Now over the last few days I’ve been playing with fluid.mlpregressor~. I still find this profoundly confusing as nothing ever converges, the settings are opaque, the documentation/reference is thin, and I’ve forgotten all the “common practice/lore” stuff that’s been said on the forum over the years.

Other than doing a test/simple thing (e.g. the help patch), I don’t think I’ve ever successfully fit something! (well, barring the details below).

So at first I tried feeding the results of the robustscale->PCA->UMAP->normalize processing chain and was getting dogshit results. My loss was typically in the 0.3-0.4 range.

That was using fluid.mlpregressor~ settings of:
@hiddenlayers 3 @activation 1 @outputactivation 1 @batchsize 1 @maxiter 10000 @learnrate 0.1 @validation 0

I would run that a handful of times, and the numbers would go down slightly, but not by any meaningful amount. They would also sometimes go up.

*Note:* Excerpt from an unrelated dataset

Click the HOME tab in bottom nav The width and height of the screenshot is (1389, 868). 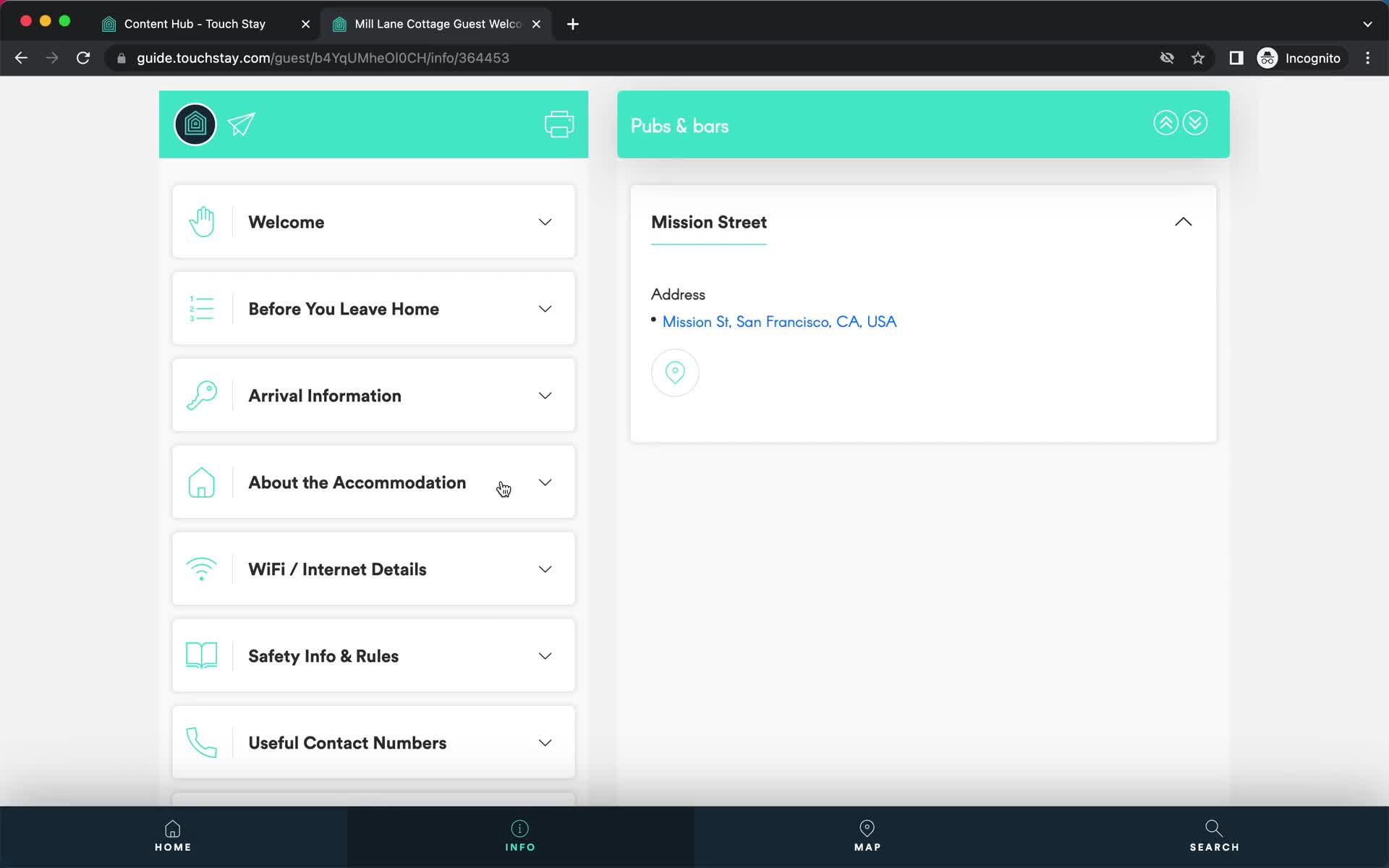tap(173, 836)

After speaking to @jamesbradbury he said that that was probably an ok amount of loss since the amount of points/data is pretty high (8d with 800 entries).

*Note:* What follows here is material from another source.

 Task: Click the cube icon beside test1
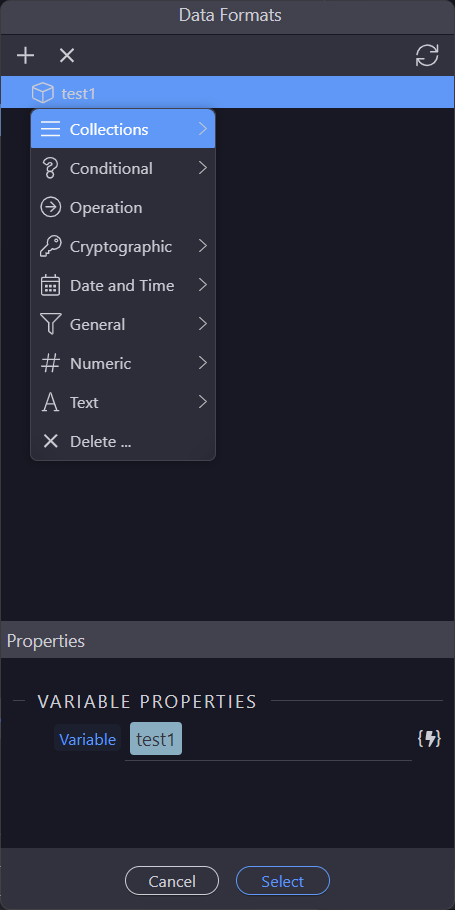[x=42, y=93]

On a hunch, I decided to try something different this morning and instead feed the network 8 “natural” descriptors. As in, mean of loudness, deriv of mean of loudness, mean of centroid, etc… So 8 “perceptual” descriptors, with no post processing (other than normalization so they would fit the @activation 1 of fluid.mlpregressor~. That instantly got me better results.

I tried again using only 6 descriptors (leaving out pitch/confidence) and that was even better!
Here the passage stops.